The police came out and arrested a lot of students and the principal dismissed school. But we didn’t give up and eventually we made it work. The faith community embraced desegregation. So did many high-level business people, who put their children in the public schools. The community came together, although some were still against it.

Why did we want Black children to go to school with White children? I never thought sitting next to a White child was going to make you learn, but resources follow White children, not poor Black children.

Under the ruling, the faculty was integrated and so were the sports teams. Some classes were still mostly White or mostly Black, but before, Black high schools didn’t have high-level science at all, so at least now the Black students had some exposure.

In those days, we were full of hope that Black and White children would go to school together and together build a better, stronger future.

But in 2002, a new and very different Supreme Court ended our desegregation plan. I was involved again—I was no longer teaching, but I had been elected to the school board. This time, the majority of the board was for keeping desegregation, but the Court said no.

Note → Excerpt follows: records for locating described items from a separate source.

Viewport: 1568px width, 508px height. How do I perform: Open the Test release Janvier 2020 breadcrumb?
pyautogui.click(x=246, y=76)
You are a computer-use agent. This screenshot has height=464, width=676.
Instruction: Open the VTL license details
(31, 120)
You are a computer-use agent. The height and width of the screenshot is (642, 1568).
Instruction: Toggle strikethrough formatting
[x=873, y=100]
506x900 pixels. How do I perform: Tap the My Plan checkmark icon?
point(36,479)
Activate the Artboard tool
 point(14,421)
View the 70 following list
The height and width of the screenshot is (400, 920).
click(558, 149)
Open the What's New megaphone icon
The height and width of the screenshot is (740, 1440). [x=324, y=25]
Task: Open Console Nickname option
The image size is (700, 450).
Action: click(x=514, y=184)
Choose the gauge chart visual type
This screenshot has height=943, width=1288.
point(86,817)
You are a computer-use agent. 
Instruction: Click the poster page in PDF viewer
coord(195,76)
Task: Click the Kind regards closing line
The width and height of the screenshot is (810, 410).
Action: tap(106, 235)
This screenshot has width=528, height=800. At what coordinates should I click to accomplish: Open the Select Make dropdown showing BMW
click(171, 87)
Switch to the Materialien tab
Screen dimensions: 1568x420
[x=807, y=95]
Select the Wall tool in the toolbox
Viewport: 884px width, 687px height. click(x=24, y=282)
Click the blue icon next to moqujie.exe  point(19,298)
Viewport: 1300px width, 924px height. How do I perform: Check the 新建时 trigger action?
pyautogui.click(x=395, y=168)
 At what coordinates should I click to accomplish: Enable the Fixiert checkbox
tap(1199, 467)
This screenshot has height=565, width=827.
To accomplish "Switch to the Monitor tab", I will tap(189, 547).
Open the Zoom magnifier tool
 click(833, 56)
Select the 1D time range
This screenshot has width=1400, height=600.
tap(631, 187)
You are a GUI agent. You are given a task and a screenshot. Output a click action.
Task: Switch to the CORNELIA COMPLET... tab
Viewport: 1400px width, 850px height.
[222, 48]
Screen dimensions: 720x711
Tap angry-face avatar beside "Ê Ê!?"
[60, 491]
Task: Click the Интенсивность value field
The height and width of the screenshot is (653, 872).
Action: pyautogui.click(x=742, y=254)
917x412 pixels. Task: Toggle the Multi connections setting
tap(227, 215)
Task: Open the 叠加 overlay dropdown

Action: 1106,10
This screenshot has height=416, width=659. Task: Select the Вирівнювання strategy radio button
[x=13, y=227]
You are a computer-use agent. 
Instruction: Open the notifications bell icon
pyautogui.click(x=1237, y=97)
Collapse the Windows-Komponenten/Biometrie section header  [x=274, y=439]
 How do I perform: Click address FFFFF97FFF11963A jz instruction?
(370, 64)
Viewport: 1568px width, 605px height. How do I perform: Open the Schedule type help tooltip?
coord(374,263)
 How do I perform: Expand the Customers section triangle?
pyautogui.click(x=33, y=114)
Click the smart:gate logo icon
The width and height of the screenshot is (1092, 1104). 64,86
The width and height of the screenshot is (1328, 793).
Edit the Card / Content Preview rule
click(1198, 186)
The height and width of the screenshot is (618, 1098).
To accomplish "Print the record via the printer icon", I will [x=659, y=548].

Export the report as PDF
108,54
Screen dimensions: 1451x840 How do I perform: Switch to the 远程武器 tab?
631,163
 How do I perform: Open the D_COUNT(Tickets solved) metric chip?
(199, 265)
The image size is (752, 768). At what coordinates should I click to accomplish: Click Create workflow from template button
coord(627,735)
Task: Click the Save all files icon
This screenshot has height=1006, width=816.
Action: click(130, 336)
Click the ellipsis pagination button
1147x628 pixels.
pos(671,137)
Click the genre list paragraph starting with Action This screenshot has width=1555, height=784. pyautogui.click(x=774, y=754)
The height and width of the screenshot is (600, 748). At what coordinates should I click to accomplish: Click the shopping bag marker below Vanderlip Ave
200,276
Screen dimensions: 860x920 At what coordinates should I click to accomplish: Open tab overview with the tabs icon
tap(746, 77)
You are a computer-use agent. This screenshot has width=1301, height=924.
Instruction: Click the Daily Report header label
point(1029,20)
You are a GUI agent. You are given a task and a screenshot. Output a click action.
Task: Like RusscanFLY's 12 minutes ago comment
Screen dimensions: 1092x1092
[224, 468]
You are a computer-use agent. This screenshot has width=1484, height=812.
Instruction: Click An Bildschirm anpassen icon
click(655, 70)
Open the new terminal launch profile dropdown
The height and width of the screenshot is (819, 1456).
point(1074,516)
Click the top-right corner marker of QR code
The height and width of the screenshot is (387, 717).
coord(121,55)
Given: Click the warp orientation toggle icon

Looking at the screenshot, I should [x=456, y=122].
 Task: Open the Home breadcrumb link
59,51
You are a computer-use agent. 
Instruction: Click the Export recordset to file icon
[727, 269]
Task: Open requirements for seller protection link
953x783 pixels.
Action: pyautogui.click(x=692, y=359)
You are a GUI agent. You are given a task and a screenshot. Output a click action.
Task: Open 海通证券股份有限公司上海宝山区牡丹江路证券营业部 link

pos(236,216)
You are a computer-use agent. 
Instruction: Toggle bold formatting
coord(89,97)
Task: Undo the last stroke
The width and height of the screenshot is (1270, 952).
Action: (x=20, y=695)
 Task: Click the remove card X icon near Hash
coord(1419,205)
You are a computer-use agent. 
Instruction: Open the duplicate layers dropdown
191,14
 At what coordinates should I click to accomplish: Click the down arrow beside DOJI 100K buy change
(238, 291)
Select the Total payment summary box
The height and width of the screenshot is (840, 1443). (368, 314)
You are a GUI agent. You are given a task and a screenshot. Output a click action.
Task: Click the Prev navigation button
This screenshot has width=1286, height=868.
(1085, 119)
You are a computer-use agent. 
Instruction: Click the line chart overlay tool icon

Today, our schools in Charlotte are becoming more segregated, and most of the high-level business people have their children in private schools. On the school board, we’re trying to keep things as equitable as we can—for example, trying to get more experienced teachers to work in the high-poverty schools.

We can’t give up on public schools. Their doors are open. They give everybody a chance to get an education. And because of that, they are the salvation of democracy, the lifeblood of America.

Vilma Leake, a member of the Charlotte-Mecklenburg Board of Education, is former president of the Charlotte-Mecklenburg Association of Educators.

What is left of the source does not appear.